De son discours, on comprend que les dirigeants européens craignent une chose: aggraver le conflit. "Pour le moment, la situation ne s'améliore pas, c'est sûr. Mais si nous prenons de nouvelles sanctions maintenant dans une situation qui est toujours le statu-quo, quelles seront les prochaines étapes?" a-t-il réagi.
Le retour de flamme que provoquerait un embargo reste pour l'instant un frein à son application. "Je pense que nous devons conserver un échelonnement... L'embargo doit en être un car nous savons qu'il blessera tout le monde. Il les blessera eux, beaucoup, mais il nous blessera aussi. Il doit y avoir un équilibre..."
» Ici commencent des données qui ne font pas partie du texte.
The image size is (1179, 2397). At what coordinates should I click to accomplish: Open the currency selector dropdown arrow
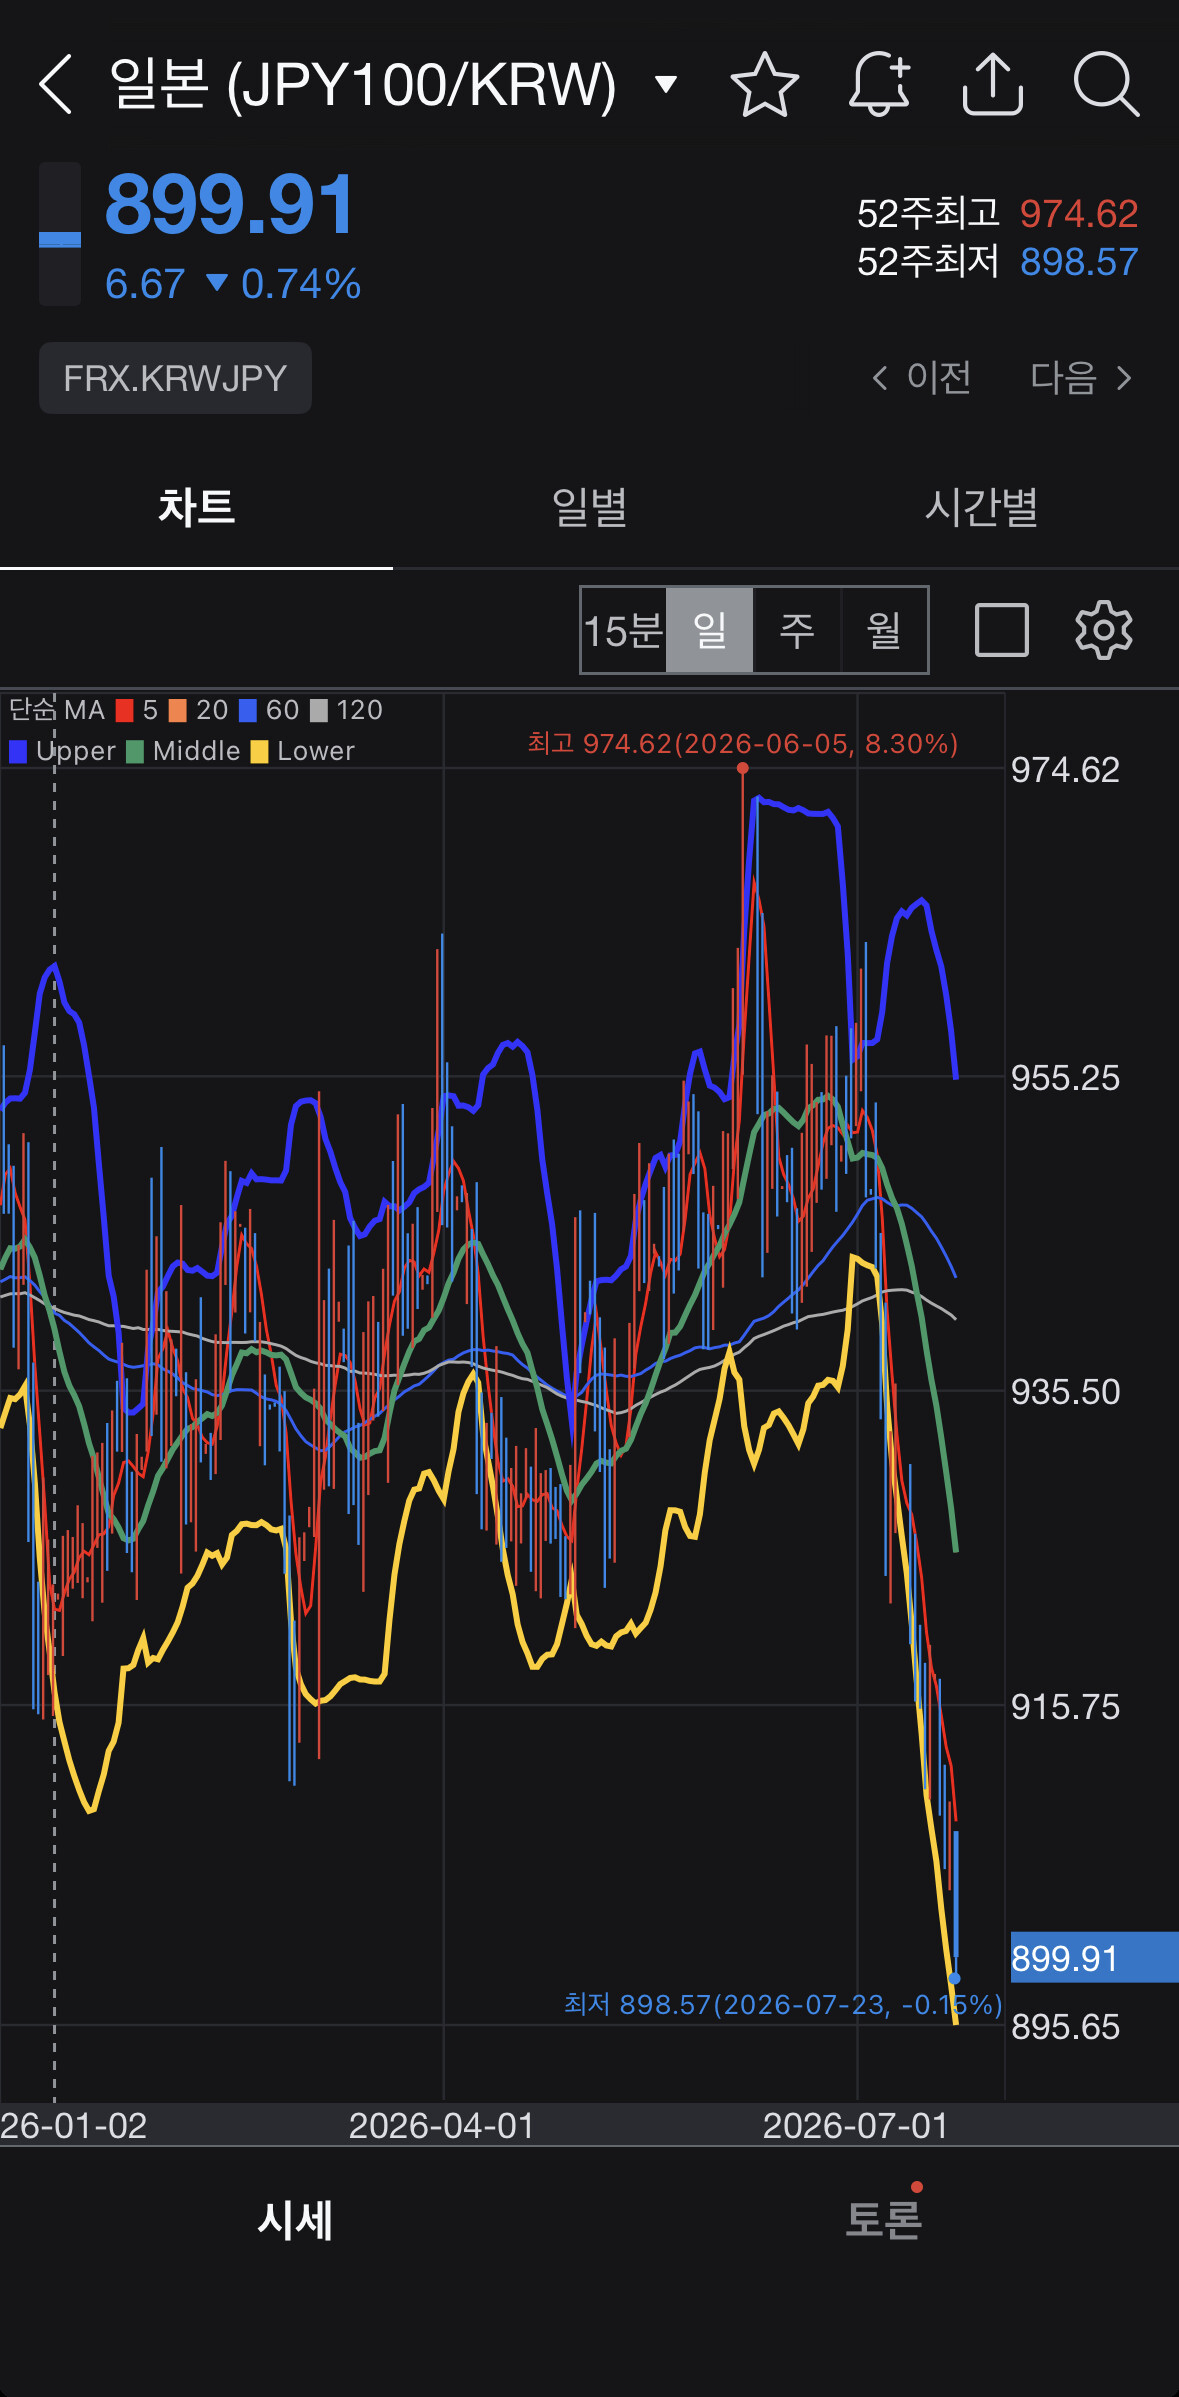click(x=666, y=84)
Concernant l'implication du Luxembourg, le Premier ministre a rappelé que le pays aidait autant que possible. "Nous avons déjà fait beaucoup. Même si ce n'est pas fini. Nous avions des discussions ce matin encore, durant lesquelles j'ai rappelé ce qu'avait fait le Luxembourg... Nous avons donné des armes à l'Ukraine. C'est quelque chose que nous n'avions jamais fait auparavant. Jamais. Je ne peux pas donner d'avion, je suis désolé, je n'ai pas d'avion au sein de l'armée luxembourgeoise. Mais nous voulons les soutenir autant que possible. Aide militaire, aide humanitaire... Avec les sanctions (européennes, ndlr) également."
Le Premier ministre a conclu son intervention par une demande d'accalmie. "Un cessez-le-feu est plus que nécessaire. Nous parlons de leur situation mais ils la vivent. Nous devons vraiment savoir de quoi nous parlons pour comprendre pourquoi la situation est aussi difficile pour Mr Zelensky. Pendant que nous parlons, ils souffrent."